Submitted to: American Society of Agricultural Engineers Meetings Papers
Publication Type: Proceedings
Publication Acceptance Date: 8/5/1996
Publication Date: N/A
Citation: N/A

Interpretive Summary: When farm land is available for manure application or manure can be sold or fed, animal producers need to conserve nutrients. Many swine production operations keep the houses clean by flushing with water. Mechanical separation of manure solids and organic nutrients contained in the very diluted wastewaters is very inefficient, 5 to 20%. Polyacrylamide (PAM) polymers were shown to be very effective for flocculating suspended solids and separating nutrients from flushing effluents. Removal efficiencies of about 80% of suspended solids, organic N, and P were obtained with relatively small PAM application rates of 25 to 100 mg/L. Solids and nutrient separation before the waste enters typical lagoon treatment provides new alternatives for waste disposal. The solids can be composted, processed for refeeding, or transported to nutrient deficient cropland.

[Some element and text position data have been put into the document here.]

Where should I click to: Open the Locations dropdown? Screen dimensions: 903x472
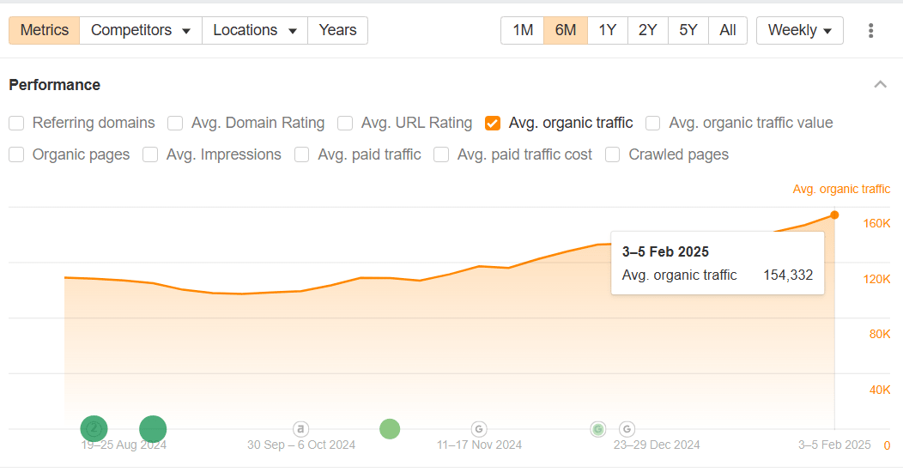254,30
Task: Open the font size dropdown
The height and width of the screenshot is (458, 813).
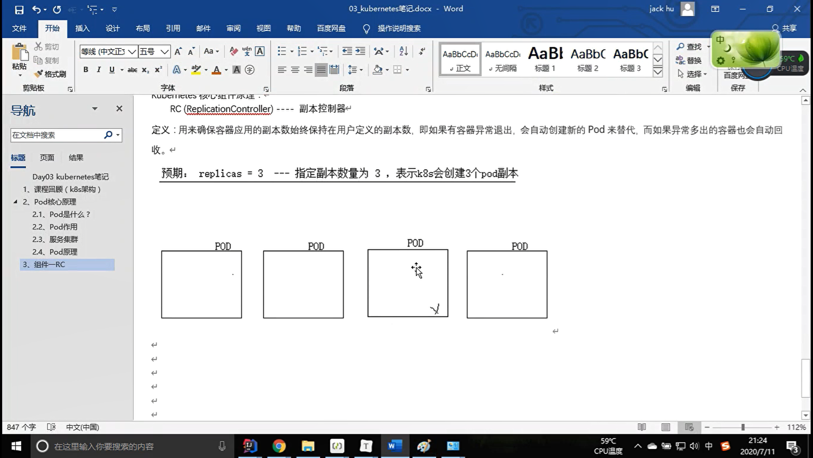Action: tap(165, 52)
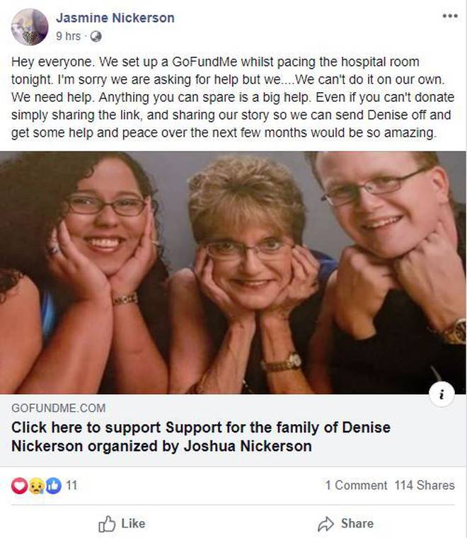Click the GOFUNDME.COM domain label
This screenshot has width=467, height=538.
click(x=59, y=408)
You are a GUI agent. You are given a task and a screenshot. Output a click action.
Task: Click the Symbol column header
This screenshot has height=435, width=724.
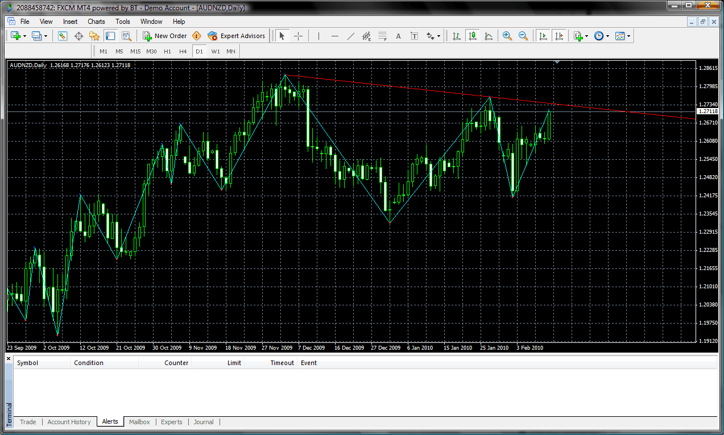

Technical Abstract: Assigning nutrients to nutrient deficient areas through solids separation is critical to overcome current land limitations associated with large swine operations in the Southeast region. Mechanical separation with screens can remove only 5 to 20% of the total suspended solids (TSS), organic N, and P. Our evaluation of various polyacrylamide (PAM) polymers showed that cationic PAM with a 20% charge density is very effective for flocculating TSS and separating nutrients from flushing effluents. Removal efficiencies of about 80% of TSS, organic N, and P were obtained with PAM rates of 25 to 100 mg/L and swine wastewater having 3.2 to 6.8 g/ L total solids content.